** START OF GIVEN RECORDS **
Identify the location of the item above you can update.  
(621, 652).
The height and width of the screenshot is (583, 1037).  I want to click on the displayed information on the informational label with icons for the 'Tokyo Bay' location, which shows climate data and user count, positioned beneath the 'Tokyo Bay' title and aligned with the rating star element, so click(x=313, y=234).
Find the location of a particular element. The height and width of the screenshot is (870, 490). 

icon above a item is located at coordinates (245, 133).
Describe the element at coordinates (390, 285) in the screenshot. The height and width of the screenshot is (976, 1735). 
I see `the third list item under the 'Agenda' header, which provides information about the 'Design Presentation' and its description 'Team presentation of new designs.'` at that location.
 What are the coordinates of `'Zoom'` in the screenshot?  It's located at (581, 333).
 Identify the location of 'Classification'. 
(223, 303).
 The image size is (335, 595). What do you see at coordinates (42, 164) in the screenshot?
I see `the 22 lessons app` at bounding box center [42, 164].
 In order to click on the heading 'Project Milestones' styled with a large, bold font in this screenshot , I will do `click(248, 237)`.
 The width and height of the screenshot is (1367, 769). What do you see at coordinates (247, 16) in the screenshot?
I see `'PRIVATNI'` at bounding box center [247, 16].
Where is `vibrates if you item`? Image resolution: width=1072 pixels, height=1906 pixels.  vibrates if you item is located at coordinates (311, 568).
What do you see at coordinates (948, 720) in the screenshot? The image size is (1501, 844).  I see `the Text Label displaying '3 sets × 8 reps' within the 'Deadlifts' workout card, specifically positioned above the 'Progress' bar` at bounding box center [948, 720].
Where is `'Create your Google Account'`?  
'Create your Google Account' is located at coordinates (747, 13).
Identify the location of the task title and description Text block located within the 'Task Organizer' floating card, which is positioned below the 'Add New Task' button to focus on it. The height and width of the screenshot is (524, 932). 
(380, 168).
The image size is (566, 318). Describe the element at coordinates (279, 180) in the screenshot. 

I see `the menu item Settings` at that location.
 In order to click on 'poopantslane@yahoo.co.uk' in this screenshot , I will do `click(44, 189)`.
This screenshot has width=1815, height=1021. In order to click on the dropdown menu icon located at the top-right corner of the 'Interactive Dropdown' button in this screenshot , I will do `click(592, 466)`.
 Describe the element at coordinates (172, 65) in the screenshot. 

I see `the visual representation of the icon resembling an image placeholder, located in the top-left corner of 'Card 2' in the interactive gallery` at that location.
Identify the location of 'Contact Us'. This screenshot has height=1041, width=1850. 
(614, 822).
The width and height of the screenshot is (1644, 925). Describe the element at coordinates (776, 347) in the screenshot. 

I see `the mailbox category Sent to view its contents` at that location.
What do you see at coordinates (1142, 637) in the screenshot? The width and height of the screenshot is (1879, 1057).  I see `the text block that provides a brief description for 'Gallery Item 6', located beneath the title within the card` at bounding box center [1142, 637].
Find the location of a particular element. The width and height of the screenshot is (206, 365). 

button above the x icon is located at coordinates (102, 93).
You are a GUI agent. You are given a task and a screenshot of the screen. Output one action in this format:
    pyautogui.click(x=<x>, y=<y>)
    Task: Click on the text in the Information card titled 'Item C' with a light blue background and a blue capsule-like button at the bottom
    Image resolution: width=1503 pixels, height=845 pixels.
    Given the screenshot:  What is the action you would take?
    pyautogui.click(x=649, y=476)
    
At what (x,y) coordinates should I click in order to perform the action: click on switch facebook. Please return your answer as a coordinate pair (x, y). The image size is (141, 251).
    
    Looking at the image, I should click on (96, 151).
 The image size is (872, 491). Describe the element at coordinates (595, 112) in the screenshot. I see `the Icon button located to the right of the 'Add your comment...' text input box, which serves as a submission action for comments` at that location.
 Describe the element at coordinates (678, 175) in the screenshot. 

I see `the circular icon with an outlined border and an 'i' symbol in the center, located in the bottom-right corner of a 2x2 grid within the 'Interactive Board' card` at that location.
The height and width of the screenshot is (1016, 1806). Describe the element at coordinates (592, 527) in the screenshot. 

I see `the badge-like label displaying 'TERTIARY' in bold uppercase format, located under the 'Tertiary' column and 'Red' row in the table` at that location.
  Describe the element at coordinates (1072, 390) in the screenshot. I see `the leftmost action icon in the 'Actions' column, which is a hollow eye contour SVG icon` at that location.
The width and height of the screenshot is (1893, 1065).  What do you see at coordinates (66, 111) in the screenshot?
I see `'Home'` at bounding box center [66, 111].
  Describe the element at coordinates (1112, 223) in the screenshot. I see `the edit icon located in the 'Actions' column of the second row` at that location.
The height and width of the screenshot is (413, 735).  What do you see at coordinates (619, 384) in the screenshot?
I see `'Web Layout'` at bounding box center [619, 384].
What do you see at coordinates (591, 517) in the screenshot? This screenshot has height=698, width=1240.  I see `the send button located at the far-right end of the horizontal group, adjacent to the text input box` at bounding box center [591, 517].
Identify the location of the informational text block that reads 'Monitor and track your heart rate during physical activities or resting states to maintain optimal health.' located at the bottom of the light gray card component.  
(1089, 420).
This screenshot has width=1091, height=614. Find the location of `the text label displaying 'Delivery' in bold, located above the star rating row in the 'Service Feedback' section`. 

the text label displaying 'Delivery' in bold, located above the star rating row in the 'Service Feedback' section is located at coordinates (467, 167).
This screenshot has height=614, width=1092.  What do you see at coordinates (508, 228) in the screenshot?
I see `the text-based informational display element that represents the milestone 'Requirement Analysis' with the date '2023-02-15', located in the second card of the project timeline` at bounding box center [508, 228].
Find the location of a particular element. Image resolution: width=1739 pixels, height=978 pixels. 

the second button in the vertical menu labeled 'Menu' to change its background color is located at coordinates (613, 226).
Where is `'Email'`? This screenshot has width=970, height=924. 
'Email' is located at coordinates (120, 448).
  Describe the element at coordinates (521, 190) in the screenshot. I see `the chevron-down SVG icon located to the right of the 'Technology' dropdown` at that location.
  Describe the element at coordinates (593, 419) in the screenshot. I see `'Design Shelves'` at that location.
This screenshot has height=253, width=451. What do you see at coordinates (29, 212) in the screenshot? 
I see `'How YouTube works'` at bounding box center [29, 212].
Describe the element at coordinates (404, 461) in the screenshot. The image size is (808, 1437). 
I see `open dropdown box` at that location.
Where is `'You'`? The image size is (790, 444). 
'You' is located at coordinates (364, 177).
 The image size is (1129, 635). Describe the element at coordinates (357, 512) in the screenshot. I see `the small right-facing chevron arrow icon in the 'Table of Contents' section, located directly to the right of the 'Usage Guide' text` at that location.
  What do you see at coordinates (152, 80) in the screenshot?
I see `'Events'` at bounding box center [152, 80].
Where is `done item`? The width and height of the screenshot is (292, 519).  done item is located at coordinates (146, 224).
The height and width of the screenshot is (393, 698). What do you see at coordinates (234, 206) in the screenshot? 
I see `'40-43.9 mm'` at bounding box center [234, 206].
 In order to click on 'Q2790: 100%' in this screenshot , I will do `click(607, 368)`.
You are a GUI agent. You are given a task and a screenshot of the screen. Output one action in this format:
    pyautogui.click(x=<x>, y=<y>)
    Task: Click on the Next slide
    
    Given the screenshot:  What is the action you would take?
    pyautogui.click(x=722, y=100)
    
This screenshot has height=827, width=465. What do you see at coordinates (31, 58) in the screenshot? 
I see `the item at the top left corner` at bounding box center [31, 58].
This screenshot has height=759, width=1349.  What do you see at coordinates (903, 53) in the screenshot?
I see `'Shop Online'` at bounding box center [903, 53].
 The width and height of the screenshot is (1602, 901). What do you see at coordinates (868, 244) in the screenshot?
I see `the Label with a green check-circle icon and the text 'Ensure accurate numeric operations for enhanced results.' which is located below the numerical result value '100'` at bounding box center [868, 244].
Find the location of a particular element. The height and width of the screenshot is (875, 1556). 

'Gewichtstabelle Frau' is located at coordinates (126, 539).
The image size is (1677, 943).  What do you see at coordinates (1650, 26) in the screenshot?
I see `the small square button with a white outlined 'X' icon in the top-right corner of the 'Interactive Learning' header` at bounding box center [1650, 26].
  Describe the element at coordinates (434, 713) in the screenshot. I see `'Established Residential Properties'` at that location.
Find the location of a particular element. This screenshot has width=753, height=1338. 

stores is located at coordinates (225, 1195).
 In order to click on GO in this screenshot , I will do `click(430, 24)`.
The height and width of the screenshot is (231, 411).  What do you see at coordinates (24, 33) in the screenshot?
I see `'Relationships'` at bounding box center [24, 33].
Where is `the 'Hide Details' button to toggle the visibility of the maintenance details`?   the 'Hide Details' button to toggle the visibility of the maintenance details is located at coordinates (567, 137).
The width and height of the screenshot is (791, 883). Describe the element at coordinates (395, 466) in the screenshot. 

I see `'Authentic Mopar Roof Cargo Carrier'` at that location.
** END OF GIVEN RECORDS **
_TASK:_
Please render the listing, from the line containing "is (870, 490)." to the line containing "What do you see at coordinates (948, 720)", both included, as a Markdown table with the columns Row and Listing line, skipping blank lines.

_SOLVED PROBLEM:_
| Row | Listing line |
|---|---|
| 1 | Find the location of a particular element. The height and width of the screenshot is (870, 490).  |
| 2 | icon above a item is located at coordinates (245, 133). |
| 3 | Describe the element at coordinates (390, 285) in the screenshot. The height and width of the screenshot is (976, 1735).  |
| 4 | I see `the third list item under the 'Agenda' header, which provides information about the 'Design Presentation' and its description 'Team presentation of new designs.'` at that location. |
| 5 |  What are the coordinates of `'Zoom'` in the screenshot?  It's located at (581, 333). |
| 6 |  Identify the location of 'Classification'.  |
| 7 | (223, 303). |
| 8 |  The image size is (335, 595). What do you see at coordinates (42, 164) in the screenshot? |
| 9 | I see `the 22 lessons app` at bounding box center [42, 164]. |
| 10 |  In order to click on the heading 'Project Milestones' styled with a large, bold font in this screenshot , I will do `click(248, 237)`. |
| 11 |  The width and height of the screenshot is (1367, 769). What do you see at coordinates (247, 16) in the screenshot? |
| 12 | I see `'PRIVATNI'` at bounding box center [247, 16]. |
| 13 | Where is `vibrates if you item`? Image resolution: width=1072 pixels, height=1906 pixels.  vibrates if you item is located at coordinates (311, 568). |
| 14 | What do you see at coordinates (948, 720) in the screenshot? The image size is (1501, 844).  I see `the Text Label displaying '3 sets × 8 reps' within the 'Deadlifts' workout card, specifically positioned above the 'Progress' bar` at bounding box center [948, 720]. |